* What to produce
Please copy every one of the items below word for word, leaving out the pictures.

START Excerpted data

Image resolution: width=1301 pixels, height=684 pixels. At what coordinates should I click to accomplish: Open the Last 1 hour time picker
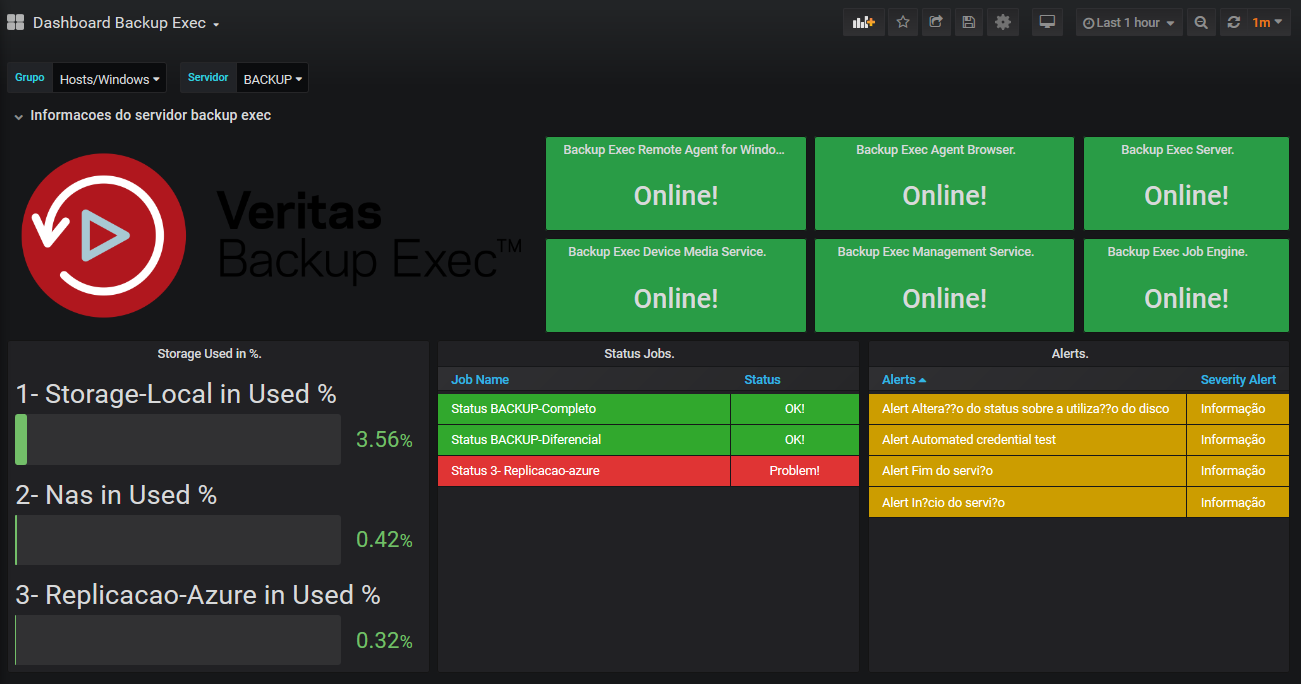click(1129, 22)
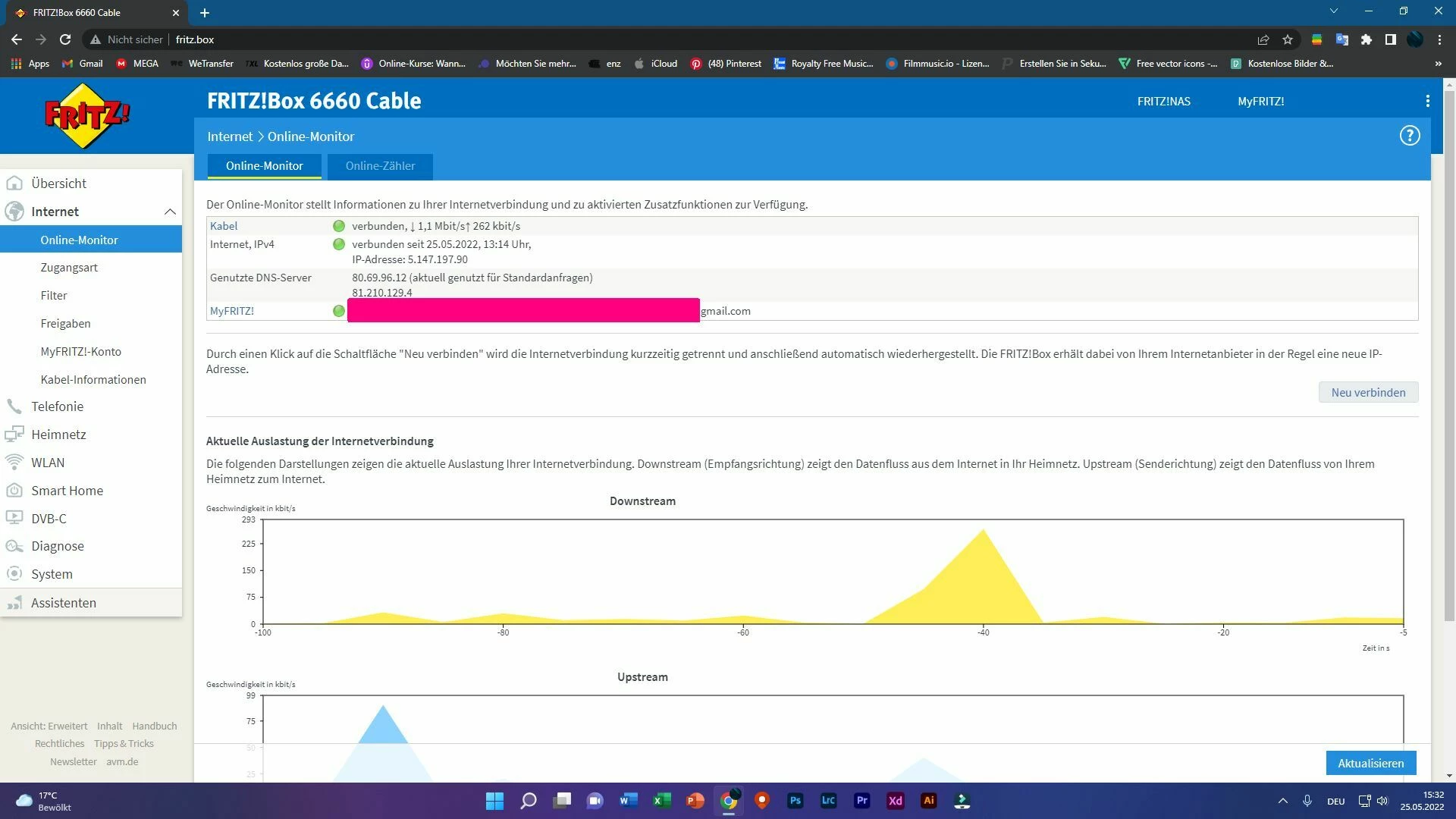Switch to the Online-Zähler tab

(380, 166)
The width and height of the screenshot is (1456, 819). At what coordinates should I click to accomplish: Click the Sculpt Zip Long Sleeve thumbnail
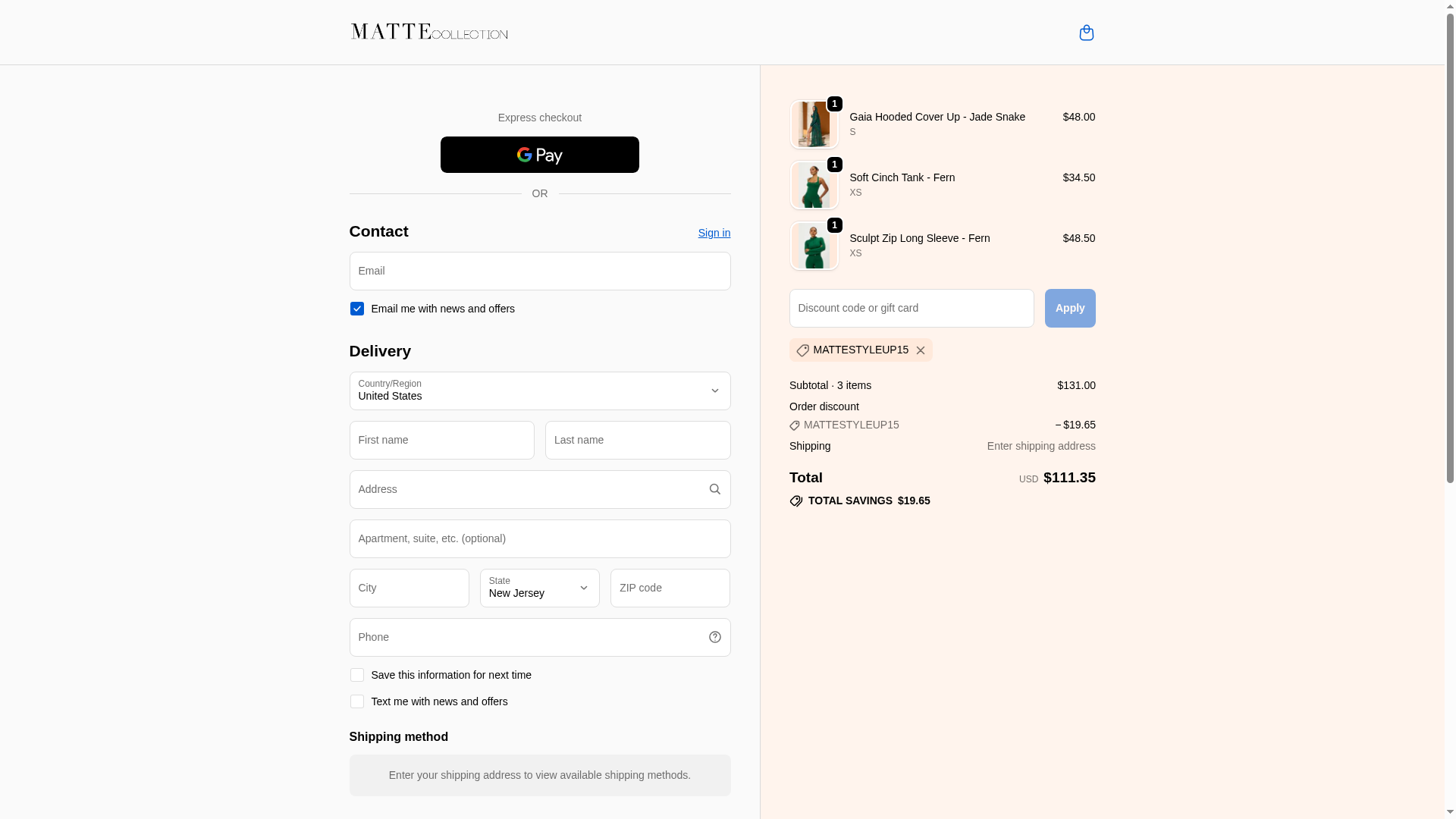[x=814, y=246]
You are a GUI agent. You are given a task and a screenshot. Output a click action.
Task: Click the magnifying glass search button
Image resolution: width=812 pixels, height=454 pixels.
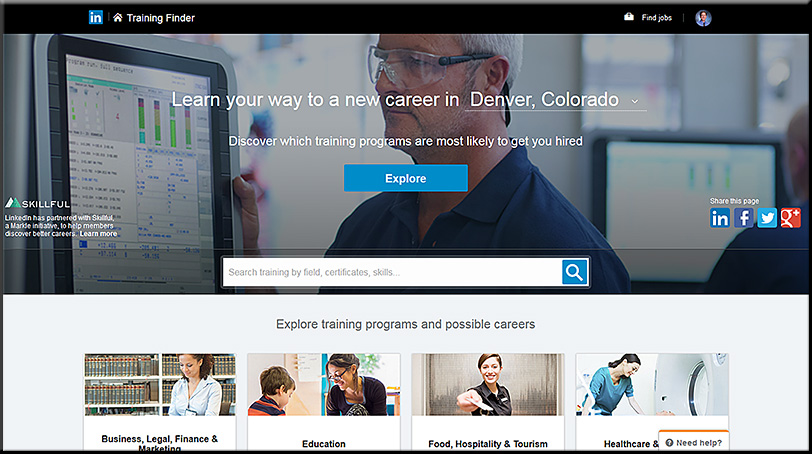[x=575, y=272]
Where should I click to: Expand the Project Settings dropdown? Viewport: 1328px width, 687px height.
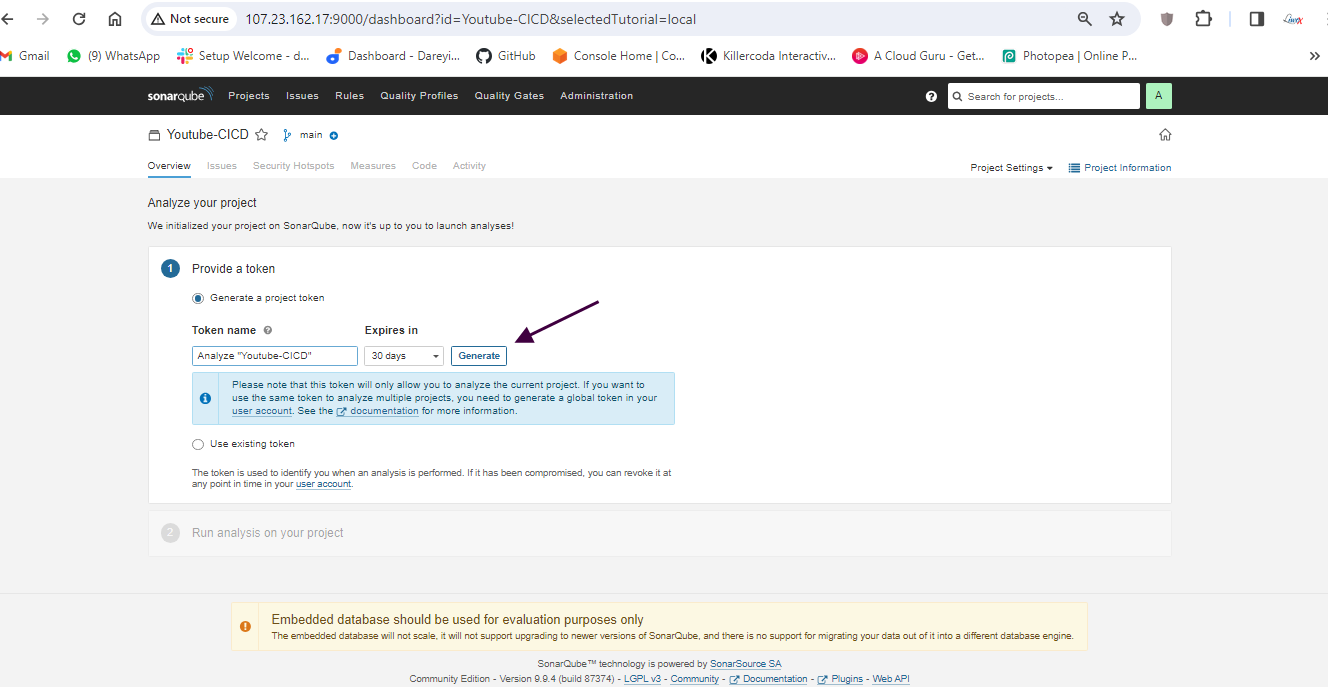(1011, 168)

END Excerpted data

* Answer to this task
Image resolution: width=1301 pixels, height=684 pixels. At what coordinates should I click to accomplish: Open the Last 1 hour time picker
click(1129, 22)
Switch to the Online-Zähler tab

(380, 166)
The width and height of the screenshot is (1456, 819). At what coordinates should I click to accomplish: Click the Sculpt Zip Long Sleeve thumbnail
[x=814, y=246]
You are a GUI agent. You are given a task and a screenshot. Output a click action.
Task: Click the magnifying glass search button
Image resolution: width=812 pixels, height=454 pixels.
[x=575, y=272]
Where should I click to: Expand the Project Settings dropdown? Viewport: 1328px width, 687px height.
(1011, 168)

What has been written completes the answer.